RECORDS FOR THE EXERCISE
============

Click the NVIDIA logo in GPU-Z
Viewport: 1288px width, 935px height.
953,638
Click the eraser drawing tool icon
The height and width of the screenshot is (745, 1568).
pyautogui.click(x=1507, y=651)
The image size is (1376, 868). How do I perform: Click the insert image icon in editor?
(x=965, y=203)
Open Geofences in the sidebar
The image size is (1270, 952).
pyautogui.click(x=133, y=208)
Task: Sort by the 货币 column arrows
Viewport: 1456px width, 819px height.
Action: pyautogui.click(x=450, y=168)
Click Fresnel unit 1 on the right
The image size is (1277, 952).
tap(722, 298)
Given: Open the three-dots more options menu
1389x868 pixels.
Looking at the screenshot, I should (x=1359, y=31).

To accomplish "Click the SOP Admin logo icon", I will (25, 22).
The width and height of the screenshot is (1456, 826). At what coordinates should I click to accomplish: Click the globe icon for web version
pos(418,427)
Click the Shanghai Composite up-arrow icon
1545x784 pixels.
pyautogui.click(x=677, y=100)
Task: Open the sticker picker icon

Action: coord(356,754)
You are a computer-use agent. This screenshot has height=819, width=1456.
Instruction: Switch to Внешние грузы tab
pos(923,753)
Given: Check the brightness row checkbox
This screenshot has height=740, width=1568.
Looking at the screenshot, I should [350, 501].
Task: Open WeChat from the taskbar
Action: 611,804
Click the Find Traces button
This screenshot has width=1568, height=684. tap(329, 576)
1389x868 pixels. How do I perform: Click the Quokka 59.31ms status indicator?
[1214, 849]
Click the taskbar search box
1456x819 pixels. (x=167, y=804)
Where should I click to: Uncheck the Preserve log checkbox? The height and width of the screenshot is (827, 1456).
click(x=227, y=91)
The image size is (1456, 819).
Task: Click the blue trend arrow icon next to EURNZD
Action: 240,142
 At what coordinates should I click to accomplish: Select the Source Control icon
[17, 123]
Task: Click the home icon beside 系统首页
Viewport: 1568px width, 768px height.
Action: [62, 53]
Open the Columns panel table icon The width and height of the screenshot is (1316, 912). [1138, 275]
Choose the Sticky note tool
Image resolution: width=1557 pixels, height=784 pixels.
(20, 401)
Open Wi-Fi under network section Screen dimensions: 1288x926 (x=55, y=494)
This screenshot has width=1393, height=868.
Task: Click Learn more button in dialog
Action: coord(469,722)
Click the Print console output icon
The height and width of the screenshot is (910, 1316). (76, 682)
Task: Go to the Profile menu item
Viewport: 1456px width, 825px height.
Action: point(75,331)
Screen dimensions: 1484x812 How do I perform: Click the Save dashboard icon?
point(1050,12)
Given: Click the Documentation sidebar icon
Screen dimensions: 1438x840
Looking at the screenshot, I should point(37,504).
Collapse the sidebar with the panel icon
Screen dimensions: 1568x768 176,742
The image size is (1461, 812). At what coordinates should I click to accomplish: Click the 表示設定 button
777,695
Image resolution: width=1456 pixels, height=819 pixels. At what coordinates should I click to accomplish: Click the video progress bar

============

THE TASK
Set down the data once more, exactly as shown above.

SOLUTION TO THE EXERCISE
Click the NVIDIA logo in GPU-Z
Viewport: 1288px width, 935px height.
953,638
Click the eraser drawing tool icon
The height and width of the screenshot is (745, 1568).
pyautogui.click(x=1507, y=651)
The image size is (1376, 868). How do I perform: Click the insert image icon in editor?
(x=965, y=203)
Open Geofences in the sidebar
The image size is (1270, 952).
pyautogui.click(x=133, y=208)
Task: Sort by the 货币 column arrows
Viewport: 1456px width, 819px height.
Action: pyautogui.click(x=450, y=168)
Click Fresnel unit 1 on the right
The image size is (1277, 952).
tap(722, 298)
Given: Open the three-dots more options menu
1389x868 pixels.
Looking at the screenshot, I should (x=1359, y=31).

To accomplish "Click the SOP Admin logo icon", I will (25, 22).
The width and height of the screenshot is (1456, 826). At what coordinates should I click to accomplish: Click the globe icon for web version
pos(418,427)
Click the Shanghai Composite up-arrow icon
1545x784 pixels.
pyautogui.click(x=677, y=100)
Task: Open the sticker picker icon

Action: coord(356,754)
You are a computer-use agent. This screenshot has height=819, width=1456.
Instruction: Switch to Внешние грузы tab
pos(923,753)
Given: Check the brightness row checkbox
This screenshot has height=740, width=1568.
Looking at the screenshot, I should [350, 501].
Task: Open WeChat from the taskbar
Action: 611,804
Click the Find Traces button
This screenshot has width=1568, height=684. tap(329, 576)
1389x868 pixels. How do I perform: Click the Quokka 59.31ms status indicator?
[1214, 849]
Click the taskbar search box
1456x819 pixels. (x=167, y=804)
Where should I click to: Uncheck the Preserve log checkbox? The height and width of the screenshot is (827, 1456).
click(x=227, y=91)
The image size is (1456, 819).
Task: Click the blue trend arrow icon next to EURNZD
Action: 240,142
 At what coordinates should I click to accomplish: Select the Source Control icon
[17, 123]
Task: Click the home icon beside 系统首页
Viewport: 1568px width, 768px height.
Action: [62, 53]
Open the Columns panel table icon The width and height of the screenshot is (1316, 912). [1138, 275]
Choose the Sticky note tool
Image resolution: width=1557 pixels, height=784 pixels.
(20, 401)
Open Wi-Fi under network section Screen dimensions: 1288x926 (x=55, y=494)
This screenshot has width=1393, height=868.
Task: Click Learn more button in dialog
Action: coord(469,722)
Click the Print console output icon
The height and width of the screenshot is (910, 1316). (76, 682)
Task: Go to the Profile menu item
Viewport: 1456px width, 825px height.
Action: point(75,331)
Screen dimensions: 1484x812 How do I perform: Click the Save dashboard icon?
point(1050,12)
Given: Click the Documentation sidebar icon
Screen dimensions: 1438x840
Looking at the screenshot, I should point(37,504).
Collapse the sidebar with the panel icon
Screen dimensions: 1568x768 176,742
The image size is (1461, 812). At what coordinates should I click to accomplish: Click the 表示設定 button
777,695
Image resolution: width=1456 pixels, height=819 pixels. At what coordinates should I click to accomplish: Click the video progress bar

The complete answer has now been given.